Sunday, September 27, 2009

Life

This is the only life I may ever have. It may get worse, it may get better-its all up to me. I make my own choices, nothing is dictated by any ones opinions, I dont judge folks, I get tired sometimes....Im human but I try to be a superwoman. I have big dreams and I work towards them. Sometimes I think that Im not good enough but I keep going because no one is gonna push me but myself. At the end of each day, I try to make myself a little bit better than I use to be. Im not too hard on my self but I know life isnt easy. I treat it as if its a gift and I try to be careful of who I allow into my space...a lot of people say they dont have regrets, well I do. If I could do some things over I would. If I could not meet some people who I allowed into my life I would. Fuck believing that everyone serves a purpose blah blah blah, everyone doesnt. If they did you would know it-some people are purposeless, in my opinion...I guess I am nothing but a semi-empty glass filled with nothing but possibilities. But I wont break, even if I fall, and I do fall more than most. What gets me up every morning is the possibilities that lie ahead.

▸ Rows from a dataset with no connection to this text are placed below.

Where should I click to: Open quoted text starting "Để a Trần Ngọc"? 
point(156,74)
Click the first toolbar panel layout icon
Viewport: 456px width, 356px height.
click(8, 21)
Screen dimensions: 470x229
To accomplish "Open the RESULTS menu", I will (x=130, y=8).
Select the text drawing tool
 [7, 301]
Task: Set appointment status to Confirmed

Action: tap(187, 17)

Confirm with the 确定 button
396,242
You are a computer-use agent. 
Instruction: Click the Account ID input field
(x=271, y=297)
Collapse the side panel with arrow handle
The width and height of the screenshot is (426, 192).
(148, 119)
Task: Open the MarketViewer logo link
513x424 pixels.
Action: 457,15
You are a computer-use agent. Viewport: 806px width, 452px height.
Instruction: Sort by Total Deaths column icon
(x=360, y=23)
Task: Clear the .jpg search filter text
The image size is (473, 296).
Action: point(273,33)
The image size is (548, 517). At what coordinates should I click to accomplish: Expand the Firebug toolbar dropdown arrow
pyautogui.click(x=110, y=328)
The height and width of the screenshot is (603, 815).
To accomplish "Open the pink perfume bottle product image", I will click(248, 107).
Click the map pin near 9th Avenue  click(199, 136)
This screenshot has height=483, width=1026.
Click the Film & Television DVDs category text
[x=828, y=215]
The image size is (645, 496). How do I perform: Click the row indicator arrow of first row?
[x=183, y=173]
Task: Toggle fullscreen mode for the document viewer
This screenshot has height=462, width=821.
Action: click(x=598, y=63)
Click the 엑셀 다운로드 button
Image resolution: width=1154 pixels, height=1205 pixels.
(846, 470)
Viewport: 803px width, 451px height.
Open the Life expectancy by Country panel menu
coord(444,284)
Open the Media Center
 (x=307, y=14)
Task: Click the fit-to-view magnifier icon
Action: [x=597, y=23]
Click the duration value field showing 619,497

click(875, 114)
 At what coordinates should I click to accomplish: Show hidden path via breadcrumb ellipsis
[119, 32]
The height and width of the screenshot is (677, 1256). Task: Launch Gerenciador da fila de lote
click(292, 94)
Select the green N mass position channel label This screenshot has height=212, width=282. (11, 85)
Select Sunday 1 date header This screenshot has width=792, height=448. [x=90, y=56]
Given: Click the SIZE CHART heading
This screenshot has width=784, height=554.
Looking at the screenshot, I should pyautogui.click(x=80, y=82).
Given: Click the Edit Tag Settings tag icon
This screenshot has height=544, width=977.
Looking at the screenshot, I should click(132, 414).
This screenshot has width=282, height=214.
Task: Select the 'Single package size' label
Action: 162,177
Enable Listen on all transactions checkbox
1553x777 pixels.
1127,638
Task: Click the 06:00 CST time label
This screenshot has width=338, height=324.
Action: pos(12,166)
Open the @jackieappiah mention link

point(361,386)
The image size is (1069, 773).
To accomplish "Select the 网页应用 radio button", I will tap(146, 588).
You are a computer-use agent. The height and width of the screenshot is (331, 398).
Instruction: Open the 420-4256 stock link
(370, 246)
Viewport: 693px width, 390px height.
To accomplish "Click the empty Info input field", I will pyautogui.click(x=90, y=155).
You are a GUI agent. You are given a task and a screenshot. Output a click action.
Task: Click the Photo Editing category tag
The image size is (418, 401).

Im in awe only that things that are marvelous to me. I only pay attention to the worthy. This world, America, is nothing more than an illusion of a cohesive community, in reality all we have is ourselves and if you fuck up, its on you because this is the only life you may ever have...

2 comments:

Anonymous said...

I remember a person who was much happier and optimistic than this. Hope you reclaim your glory.

Tigerlily said...

I havent lost my glory :) Really, i havent. Who is this???